Dr. Matthew Morris is a certified periodontist in Canada and the UK. He is based in Halifax, Nova Scotia, where he works at Ocean Periodontal, Victoria Road Periodontal Associates, and teaches at Dalhousie University. 

Manuel Fischer is a Master Dental Technician from Germany who has relocated to Canada and specializes in fixed denture restoration and 3D printing. 

Dr. Michael Gillis received his DDS from Dalhousie University, and his MSc in Implant Dentistry from Goethe University in Frankfurt, Germany. He maintains a practice limited to implant dentistry in Halifax. 

Dr. Zeeshan Sheikh was trained as a dental clinician, periodontist & a biomaterials scientist. He is an Assistant Professor at Dalhousie University and practices at Parklane Dental Specialists. He is a Clinical Scientist in Periodontics and a Fellow of The Royal College of Dentists of Canada, and a Diplomate of The American Board of Periodontology. 

Dr. Haider Al-Waeli is a certified Periodontist, a Fellow of the Royal College of Dentists of Canada and works as an Assistant Professor at the Faculty of Dentistry Dalhousie University. He is also an Associate Periodontist in Park Lane Dental Perio Clinic in Halifax.

◆ Excerpted data:
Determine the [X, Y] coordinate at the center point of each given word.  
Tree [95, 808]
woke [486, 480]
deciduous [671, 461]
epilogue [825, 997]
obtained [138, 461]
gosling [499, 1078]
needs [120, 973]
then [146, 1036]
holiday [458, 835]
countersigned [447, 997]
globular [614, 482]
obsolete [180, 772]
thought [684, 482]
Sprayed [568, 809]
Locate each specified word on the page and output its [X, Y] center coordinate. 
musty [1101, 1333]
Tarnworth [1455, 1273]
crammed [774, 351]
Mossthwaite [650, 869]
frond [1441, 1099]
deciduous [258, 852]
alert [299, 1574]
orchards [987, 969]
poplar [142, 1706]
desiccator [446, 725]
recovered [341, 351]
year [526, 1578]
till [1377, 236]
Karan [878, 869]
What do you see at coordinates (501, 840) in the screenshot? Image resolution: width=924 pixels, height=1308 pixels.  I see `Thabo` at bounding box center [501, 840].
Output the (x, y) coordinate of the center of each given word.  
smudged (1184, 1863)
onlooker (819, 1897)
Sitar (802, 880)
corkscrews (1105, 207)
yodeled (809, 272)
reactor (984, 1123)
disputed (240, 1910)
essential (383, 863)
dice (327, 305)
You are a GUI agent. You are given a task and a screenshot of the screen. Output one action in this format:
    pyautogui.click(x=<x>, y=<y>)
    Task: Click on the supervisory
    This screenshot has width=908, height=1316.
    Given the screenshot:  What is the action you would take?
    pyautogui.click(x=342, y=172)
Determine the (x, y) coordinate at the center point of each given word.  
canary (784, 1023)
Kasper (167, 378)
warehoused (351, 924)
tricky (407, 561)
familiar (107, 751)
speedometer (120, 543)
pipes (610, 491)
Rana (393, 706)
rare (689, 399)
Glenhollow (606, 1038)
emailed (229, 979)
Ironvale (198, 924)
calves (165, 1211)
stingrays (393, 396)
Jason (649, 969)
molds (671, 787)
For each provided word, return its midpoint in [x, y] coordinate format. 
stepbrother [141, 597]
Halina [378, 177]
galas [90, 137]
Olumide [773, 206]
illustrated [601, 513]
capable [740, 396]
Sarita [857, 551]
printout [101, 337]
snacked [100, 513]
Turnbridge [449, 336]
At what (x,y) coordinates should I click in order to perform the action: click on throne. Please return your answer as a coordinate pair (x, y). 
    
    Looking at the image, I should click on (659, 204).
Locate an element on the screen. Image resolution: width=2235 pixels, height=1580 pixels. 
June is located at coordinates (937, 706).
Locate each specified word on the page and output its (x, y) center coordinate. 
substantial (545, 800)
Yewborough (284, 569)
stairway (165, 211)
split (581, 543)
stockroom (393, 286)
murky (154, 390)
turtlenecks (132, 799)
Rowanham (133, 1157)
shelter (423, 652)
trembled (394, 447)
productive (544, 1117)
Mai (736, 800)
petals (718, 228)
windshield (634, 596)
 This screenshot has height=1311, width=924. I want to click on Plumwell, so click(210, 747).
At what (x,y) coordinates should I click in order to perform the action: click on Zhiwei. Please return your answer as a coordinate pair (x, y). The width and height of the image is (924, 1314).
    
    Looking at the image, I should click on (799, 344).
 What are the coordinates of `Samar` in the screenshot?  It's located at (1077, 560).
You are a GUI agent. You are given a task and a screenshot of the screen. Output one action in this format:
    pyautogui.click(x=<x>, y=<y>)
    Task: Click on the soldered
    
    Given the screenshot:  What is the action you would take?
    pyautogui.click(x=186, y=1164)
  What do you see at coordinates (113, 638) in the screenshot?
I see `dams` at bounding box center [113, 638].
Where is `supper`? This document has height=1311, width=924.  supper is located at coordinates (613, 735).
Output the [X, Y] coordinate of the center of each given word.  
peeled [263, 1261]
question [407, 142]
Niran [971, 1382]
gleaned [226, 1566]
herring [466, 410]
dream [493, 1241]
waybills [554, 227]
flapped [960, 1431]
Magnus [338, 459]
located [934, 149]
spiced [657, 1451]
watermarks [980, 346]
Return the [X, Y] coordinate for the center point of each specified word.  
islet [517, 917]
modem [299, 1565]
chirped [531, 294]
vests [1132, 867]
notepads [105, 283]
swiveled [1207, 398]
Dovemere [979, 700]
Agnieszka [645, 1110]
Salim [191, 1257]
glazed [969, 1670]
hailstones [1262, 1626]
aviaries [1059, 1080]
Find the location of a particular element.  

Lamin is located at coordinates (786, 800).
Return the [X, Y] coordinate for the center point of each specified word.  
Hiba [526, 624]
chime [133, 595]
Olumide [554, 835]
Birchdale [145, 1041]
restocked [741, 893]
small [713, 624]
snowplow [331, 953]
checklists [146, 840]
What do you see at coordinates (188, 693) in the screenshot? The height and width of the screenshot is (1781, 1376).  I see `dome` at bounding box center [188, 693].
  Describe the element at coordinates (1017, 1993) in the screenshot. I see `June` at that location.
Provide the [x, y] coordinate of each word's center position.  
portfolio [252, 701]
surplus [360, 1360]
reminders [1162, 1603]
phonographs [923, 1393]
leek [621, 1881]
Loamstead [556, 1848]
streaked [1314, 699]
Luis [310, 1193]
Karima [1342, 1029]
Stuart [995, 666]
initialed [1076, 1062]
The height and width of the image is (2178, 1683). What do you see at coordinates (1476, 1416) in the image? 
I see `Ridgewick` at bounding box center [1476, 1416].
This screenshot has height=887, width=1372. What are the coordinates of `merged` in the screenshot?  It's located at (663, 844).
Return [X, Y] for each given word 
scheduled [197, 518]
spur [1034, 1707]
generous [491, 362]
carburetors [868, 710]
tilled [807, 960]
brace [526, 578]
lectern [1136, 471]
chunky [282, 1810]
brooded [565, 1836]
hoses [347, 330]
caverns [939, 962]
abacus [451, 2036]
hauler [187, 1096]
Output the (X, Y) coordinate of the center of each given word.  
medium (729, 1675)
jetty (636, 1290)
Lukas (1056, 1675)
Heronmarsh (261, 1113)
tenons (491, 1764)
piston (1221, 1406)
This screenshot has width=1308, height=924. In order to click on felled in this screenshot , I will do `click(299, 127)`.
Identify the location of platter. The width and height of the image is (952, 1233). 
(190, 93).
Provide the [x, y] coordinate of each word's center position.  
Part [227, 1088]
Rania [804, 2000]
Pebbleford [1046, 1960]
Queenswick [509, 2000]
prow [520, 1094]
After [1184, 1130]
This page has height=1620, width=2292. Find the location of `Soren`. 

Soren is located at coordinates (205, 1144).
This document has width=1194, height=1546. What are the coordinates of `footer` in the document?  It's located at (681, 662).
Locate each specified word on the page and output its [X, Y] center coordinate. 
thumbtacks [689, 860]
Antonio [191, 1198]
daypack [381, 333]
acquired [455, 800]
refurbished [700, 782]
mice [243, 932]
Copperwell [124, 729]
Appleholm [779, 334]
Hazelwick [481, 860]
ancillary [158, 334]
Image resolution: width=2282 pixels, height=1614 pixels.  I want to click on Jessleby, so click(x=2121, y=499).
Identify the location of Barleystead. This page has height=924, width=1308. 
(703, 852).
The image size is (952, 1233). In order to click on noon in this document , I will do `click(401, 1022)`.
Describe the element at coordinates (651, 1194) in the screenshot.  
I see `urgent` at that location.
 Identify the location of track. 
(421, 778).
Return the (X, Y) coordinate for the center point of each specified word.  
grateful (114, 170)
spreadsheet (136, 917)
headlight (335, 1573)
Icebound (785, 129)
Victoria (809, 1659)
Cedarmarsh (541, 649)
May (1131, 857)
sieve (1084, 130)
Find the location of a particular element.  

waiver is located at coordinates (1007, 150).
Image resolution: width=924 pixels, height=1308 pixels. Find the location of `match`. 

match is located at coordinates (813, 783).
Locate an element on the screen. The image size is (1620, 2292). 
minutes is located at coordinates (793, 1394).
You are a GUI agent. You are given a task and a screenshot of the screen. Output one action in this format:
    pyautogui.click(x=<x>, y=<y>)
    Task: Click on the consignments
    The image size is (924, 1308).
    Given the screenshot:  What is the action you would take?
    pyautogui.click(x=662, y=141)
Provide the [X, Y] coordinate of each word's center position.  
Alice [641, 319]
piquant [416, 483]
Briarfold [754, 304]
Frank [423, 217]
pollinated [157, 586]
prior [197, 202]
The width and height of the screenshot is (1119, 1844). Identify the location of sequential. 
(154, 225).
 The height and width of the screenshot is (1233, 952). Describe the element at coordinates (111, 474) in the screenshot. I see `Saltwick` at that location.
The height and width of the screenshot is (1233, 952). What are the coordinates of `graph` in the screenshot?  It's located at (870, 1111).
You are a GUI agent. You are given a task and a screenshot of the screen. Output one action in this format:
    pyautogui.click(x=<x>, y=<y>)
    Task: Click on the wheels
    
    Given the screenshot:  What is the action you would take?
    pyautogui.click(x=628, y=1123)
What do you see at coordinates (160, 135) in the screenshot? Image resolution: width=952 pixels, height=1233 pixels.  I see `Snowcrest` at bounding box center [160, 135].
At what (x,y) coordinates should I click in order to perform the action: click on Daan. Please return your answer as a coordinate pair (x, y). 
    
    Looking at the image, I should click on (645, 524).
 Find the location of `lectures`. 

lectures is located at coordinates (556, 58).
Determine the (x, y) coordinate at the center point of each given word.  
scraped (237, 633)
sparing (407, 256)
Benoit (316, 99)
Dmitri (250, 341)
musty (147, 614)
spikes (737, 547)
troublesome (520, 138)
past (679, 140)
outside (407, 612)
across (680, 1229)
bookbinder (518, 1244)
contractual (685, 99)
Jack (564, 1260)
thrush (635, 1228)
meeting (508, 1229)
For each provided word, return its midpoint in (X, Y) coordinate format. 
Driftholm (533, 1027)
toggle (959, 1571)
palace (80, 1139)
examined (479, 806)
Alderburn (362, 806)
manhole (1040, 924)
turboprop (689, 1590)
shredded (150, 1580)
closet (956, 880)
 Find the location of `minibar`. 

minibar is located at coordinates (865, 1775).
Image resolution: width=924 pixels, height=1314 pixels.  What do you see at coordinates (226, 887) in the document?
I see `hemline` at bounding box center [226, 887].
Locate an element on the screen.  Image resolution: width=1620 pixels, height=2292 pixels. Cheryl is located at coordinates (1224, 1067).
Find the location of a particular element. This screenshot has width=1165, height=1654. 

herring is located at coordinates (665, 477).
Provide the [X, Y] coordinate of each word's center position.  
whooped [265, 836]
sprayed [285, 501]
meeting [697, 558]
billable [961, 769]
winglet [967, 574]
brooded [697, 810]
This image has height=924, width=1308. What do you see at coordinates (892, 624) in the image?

◆ What this task involves: Please rewrite the paragraph in the passage that begins "Dr. Zeeshan Sheikh was trained" as a brief list that keeps its main facts. The listing isn't needed for this work.

◆ Exercise answer:
Dr. Zeeshan Sheikh:
- Trained as a dental clinician, periodontist, and biomaterials scientist
- Assistant Professor at Dalhousie University
- Practices at Parklane Dental Specialists
- Clinical Scientist in Periodontics
- Fellow of The Royal College of Dentists of Canada
- Diplomate of The American Board of Periodontology